Assim, a violência contra a mulher é um problema que deve ser superado mediante a organização coletiva das mulheres. É preciso repensar esse modelo de festa, permeado de violações às mulheres e que as coloca enquanto objetos de diversão, e não como sujeitos, para que possamos construir, juntas, um espaço que nos contemple. Essa necessidade fica muito clara quando relembramos a reunião espontânea de algumas estudantes, ocorrida ano passado após a Peruada, a fim de denunciar as violências que sofreram e expor essas histórias no espaço público. Esse processo de coletivização é uma forma de enfrentamento do problema e permite que as mulheres criem entre elas uma rede de apoio e segurança, para que olhem e cuidem umas das outras. As organizações das festas devem comprometer-se a garantir que as mulheres possam publicizar seus problemas, se elas assim quiserem, seja no momento do ocorrido ou depois. E embora as mulheres sejam protagonistas desse processo, é importante que os homens também se sintam responsáveis por realizar essa mudança e que atuem nesse sentido.
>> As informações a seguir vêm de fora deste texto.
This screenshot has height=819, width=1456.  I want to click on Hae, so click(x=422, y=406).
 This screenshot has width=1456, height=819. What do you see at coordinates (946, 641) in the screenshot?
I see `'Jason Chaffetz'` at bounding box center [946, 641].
Por isso lutamos pelo fim da violência contra a mulher e de qualquer imposição de padrão sexual e de relacionamento e defendemos outras formas de entretenimento e diversão, menos machistas e violentas. Acreditamos que uma Faculdade que deseja se opor às injustiças sociais não tem outra escolha coerente senão inovar, aceitando o desafio de repensar formas de diversão, problematizando tais questões junto à comunidade acadêmica e propondo modelos de festas que refutem a coisificação das mulheres e outras expressões do machismo.

Acreditando nisso, convidamos todas as mulheres a estarem no páteo conosco entregando este texto para mostrar que não aceitamos e resistimos: chega de violência contra as mulheres!